Mayor Lori Lightfoot has argued that “defining and challenging” her opponents is her obligation to voters. It doesn’t mean she’s dragging the mayoral campaign into the mud.
Whatever you call it, the strategy started this week when Lightfoot released a hard-hitting but somewhat humorous commercial tying the apparent frontrunner, U.S. Rep. Jesus “Chuy” Garcia, D-Ill., to a pair of indicted political powerhouses: onetime cryptocurrency billionaire Samuel Bankman-Fried and former Illinois House Speaker Michael Madigan.
The 30-second spot opens with Garcia’s head attached to a cartoonish suit standing at a podium waving both arms in the air as a narrator asks, “What do we really know about Chuy Garcia?”
Enter Bankman-Fried’s head, attached to a suit, with an “Indicted” sign around his neck. A drop-down sign reads, “$200,000 from Sam Bankman-Fried.”
Madigan’s head on a suit with a similar “Indicted” sign around his neck then appears on the other side of the podium as the Garcia figure smiles, waves his arms and raises his exaggerated eyebrows in glee.
“Chuy secretly talked with this crypto crook who stole his customers’ life savings, then spent a fortune to re-elect Garcia. Chuy cut deals to help himself with a since-indicted Mike Madigan, even while the disgraced speaker faced a federal corruption investigation,” the narrator says.

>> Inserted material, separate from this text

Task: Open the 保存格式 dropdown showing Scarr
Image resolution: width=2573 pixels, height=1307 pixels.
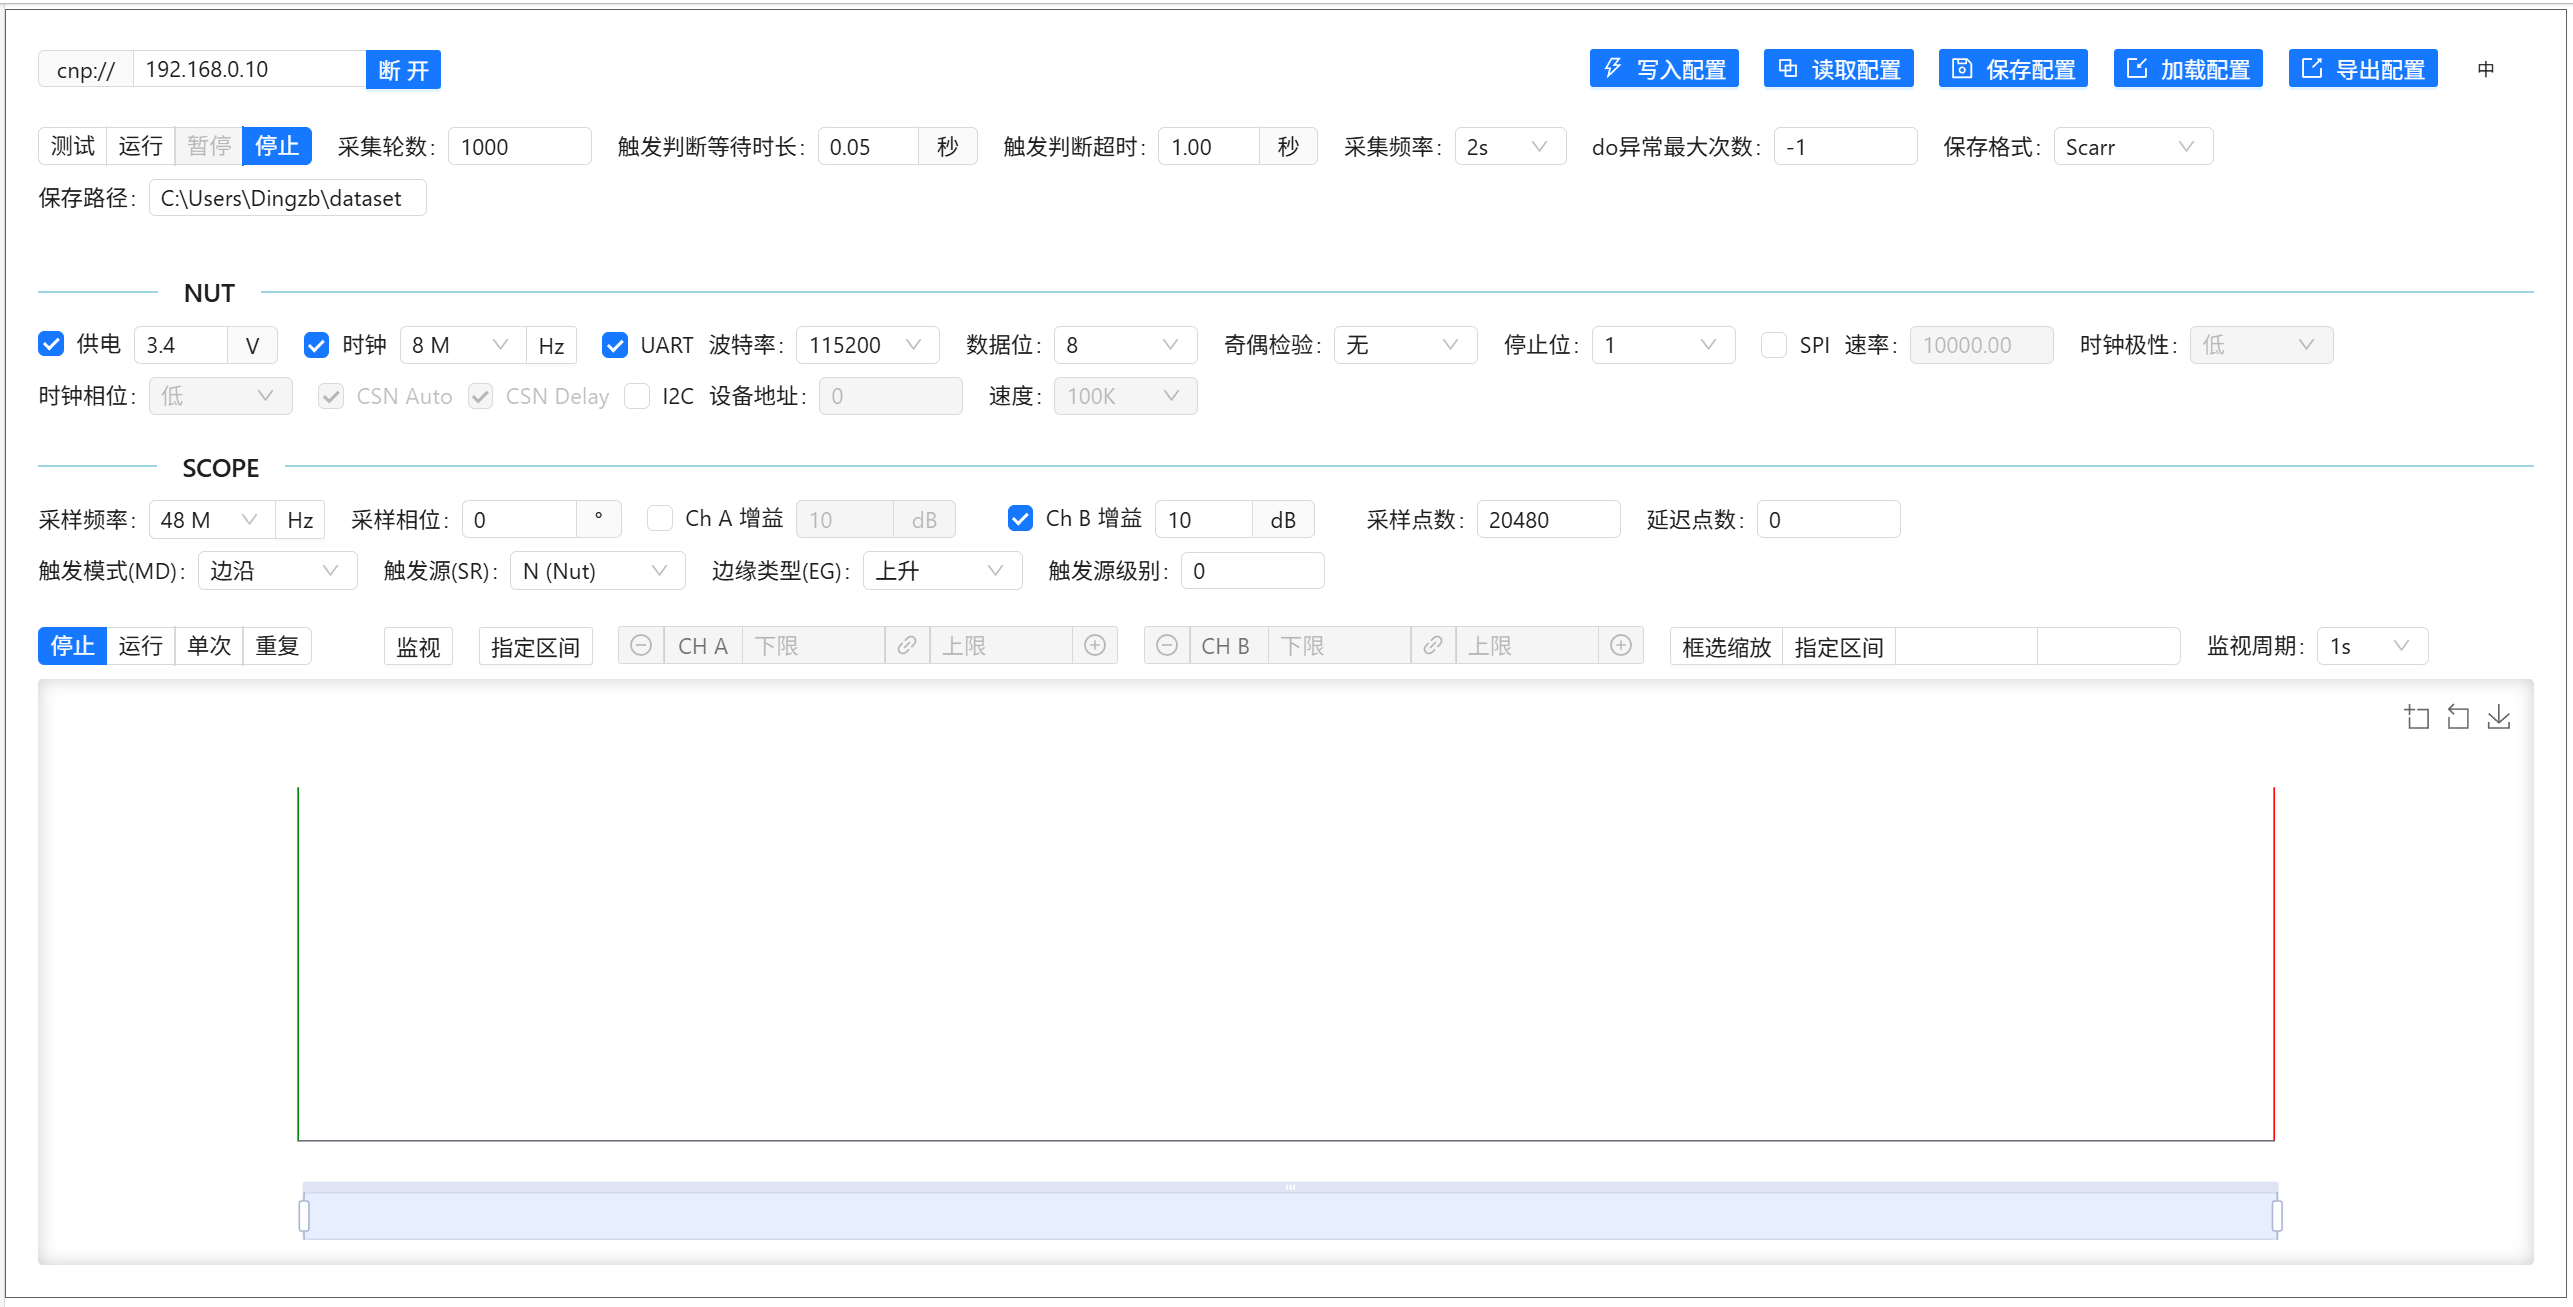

Bankman-Fried is the wunderkind co-founder of FTX who spent $151,420 on direct mail pieces that introduced Garcia to voters of his newly remapped congressional district.
At the time, Garcia was running unopposed in the Democratic primary in a safe district where his little-known Republican opponent was neither raising nor spending money. Garcia is also a member of the U.S. House Financial Services Committee, which regulates portions of the digital assets industry that includes cryptocurrency.
But veteran political strategist Delmarie Cobb called it a “desperate” move for Lightfoot to go so negative so early.
“This is the period where you need to talk about yourself — not about your opponent. You need to make the case for why you deserve a second term,” Cobb said.
Stephen Caliendo, a professor of political science at North Central College, said Lightfoot’s strategy of going hard out of the gate against Garcia tells him her own internal polling shows Garcia’s “negatives need to be higher for her to have a good chance to win.”
He called it “a recognition that he poses a significant threat and simply running on her record and what she hopes to do in a second term won’t be enough.”
Caliendo said the Lightfoot ad is “effective” in using “humor and puppeteering” to question Garcia’s ties to Madigan and Bankman-Fried. But it’s also risky.
If Garcia is Lightfoot’s only target, or she runs out of money before she can afford to attack her other opponents, Caliendo said, she risks clearing a path for another formidable challenger, like former Chicago Public Schools CEO Paul Vallas.
Vallas hit the airwaves with his own six-figure buy Wednesday, hammering away at violent crime.
“Crime is out of control and combative leadership is failing us,” Vallas says in his ad, talking directly into the camera, standing in front of City Hall, where he worked for years as former Mayor Richard M. Daley’s budget and revenue director.
The ad then shows Vallas walking through a parking lot with two Black police officers dressed in plainclothes.
Vallas vows, among other things, to “hold department leadership accountable” and “put more police on our streets and public transportation.”
Not to be outdone, mayoral challenger Brandon Johnson launched a “seven-figure” ad buy introducing himself to Chicago voters.
“Brandon Johnson has a plan to make Chicago safer, grow Chicago businesses and create jobs. Brandon’s plan will improve Chicago schools for all of our kids. For mayor, Brandon Johnson is better for Chicago,” the narrator says.
The Garcia campaign said Lightfoot is “resorting to more lies and desperate attacks” to avoid answering questions about her own ties.
“Lori proclaimed the ‘sky is the limit’ and cut the ribbon for Sam Bankman-Fried’s U.S. headquarters in Chicago as they tied anti-poverty funding to their fraudulent company,” the Garcia campaign statement said.
“She can lie all she wants to try and turn around her losing campaign, but Chicagoans will hold her accountable for failing to keep them safe as mayor.”
In an interview Wednesday with WBBM-AM Radio reporter Craig Dellimore, Lightfoot countered that it is “fair” to question the past associations of a candidate whose “patrons” have proclaimed him the mayoral frontrunner.
“We’re also gonna be educating the voters about others in this race who say they’re one thing, claim that they’re something, but the record shows something very different,” the mayor said.
Lightfoot branded Garcia’s past associations “very concerning ... not just recently but going back some time and said those ties deserve further inquiry.”